Referring to FIG. 13, the sacrificial layer 125 fills in the ink chambers 122 and the restrictors 124, and the trench 113 is removed. In this way, manufacture of an inkjet printhead is completed according to an embodiment of the present general inventive concept. Here, the sacrificial layer 125 can be removed by injection of a predetermined etchant through the nozzles 132 and the ink feed hole 111.

It will also be understood that when a layer is referred to as being “on” another layer or substrate, it can be directly on the other layer or substrate, or intervening layers may also be present. Each element of the inkjet printhead can be formed of a different material from the illustrated one. Furthermore, each element of the inkjet printhead can be formed using a stacking or forming method different from the illustrated one. In the method of forming the inkjet printhead according to the present general inventive concept, operations of the method can be performed in a different order from the illustrated order.

Although a few embodiments of the present general inventive concept have been shown and described, it will be appreciated by those skilled in the art that changes may be made in these embodiments without departing from the principles and spirit of the general inventive concept, the scope of which is defined in the appended claims and their equivalents.

Claims

1. An inkjet printhead comprising:

a substrate including a trench formed to a predetermined depth in an upper portion of the substrate and an ink feed hole to supply ink formed through a bottom surface of the trench;

an etch stop layer formed of a metal and formed on a surface of the trench;

a plurality of heaters, formed on the substrate to create bubbles by heating ink;

a plurality of electrodes, formed on the substrate to apply a current to the heaters;

a chamber layer disposed on the substrate and including a plurality of ink chambers formed above the respective heaters to receive ink from the ink feed hole via the trench; and

a nozzle layer stacked on the chamber layer and including a plurality of nozzles to eject ink from the ink chambers.

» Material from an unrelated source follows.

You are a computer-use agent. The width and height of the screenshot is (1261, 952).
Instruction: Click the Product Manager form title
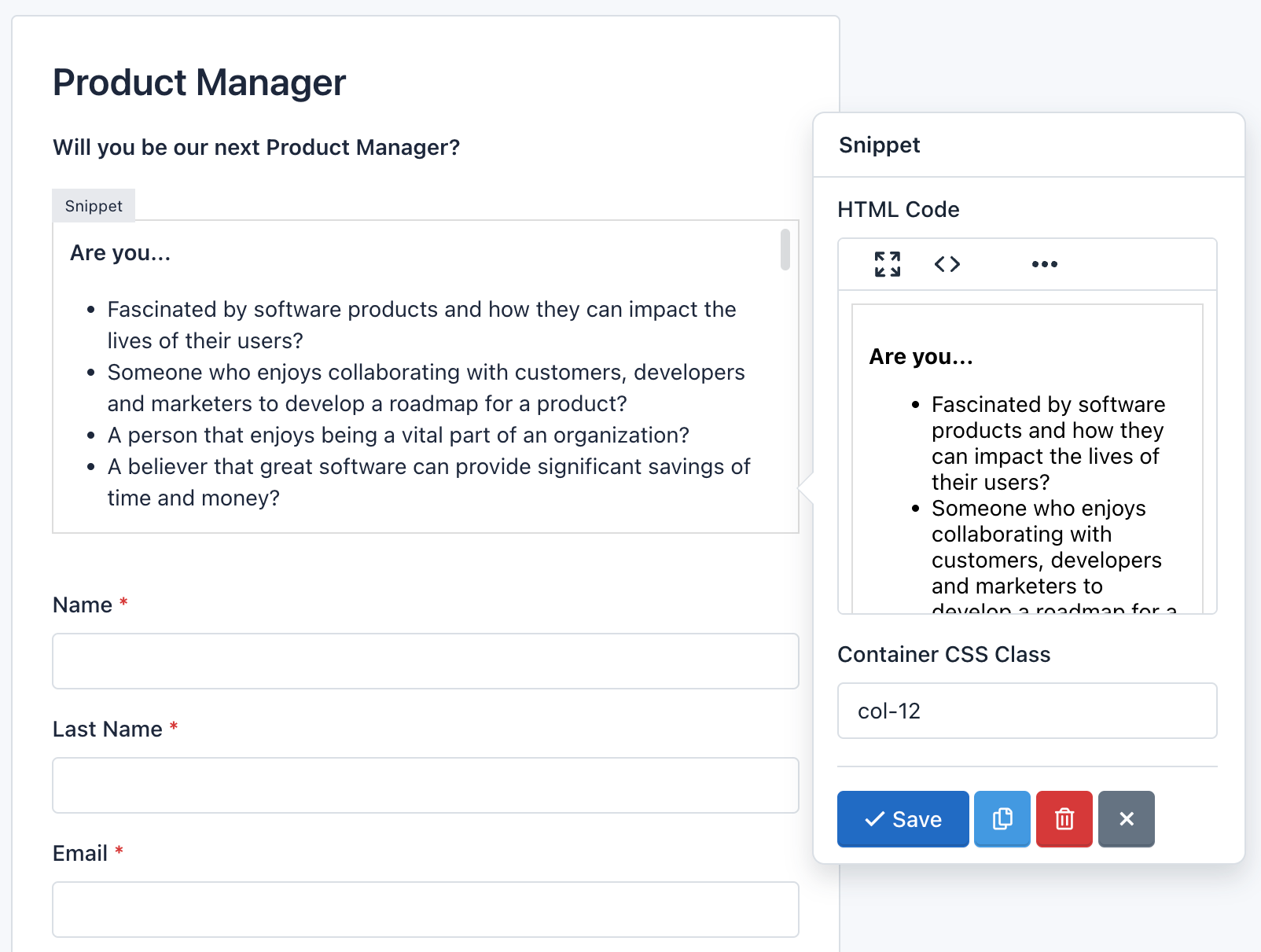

2. The inkjet printhead of claim 1, wherein the trench is wider than the ink feed hole.

3. The inkjet printhead of claim 1, wherein the substrate is formed of silicon.

4. The inkjet printhead of claim 1, further comprising:

an insulating layer formed between the substrate and the heaters.

5. The inkjet printhead of claim 4, wherein the insulating layer is formed of a silicon oxide.

6. The inkjet printhead of claim 4, further comprising:

a passivation layer formed on the heaters and the electrodes.

7. The inkjet printhead of claim 6, wherein the passivation layer is formed of a silicon nitride or a silicon oxide.

8. The inkjet printhead of claim 6, further comprising:

a plurality of anti-cavitation layers formed on the passivation layer to protect respective heaters.

9. The inkjet printhead of claim 8, wherein the anti-cavitation layers are formed of tantalum (Ta).

10. A thermal inkjet printhead comprising:

a substrate including a trench and an ink supply hole;

an etch stop layer formed on the trench;

a plurality of heaters disposed above the substrate;

a plurality of electrodes disposed above the substrate;

an ink chamber layer disposed above the substrate and including a plurality of ink chambers and a plurality of restrictors to receive ink through the trench and the ink supply hole; and

a nozzle layer above the chamber layer including a plurality of nozzles to eject ink from the ink chambers,

wherein the etch stop layer is metallic and is formed on an inner surface of the trench at a predetermined depth in an upper portion of the substrate.

11. The thermal inkjet printhead of claim 10, wherein the ink supply hole in the substrate is narrower than a width of the trench and is formed by dry etching the substrate.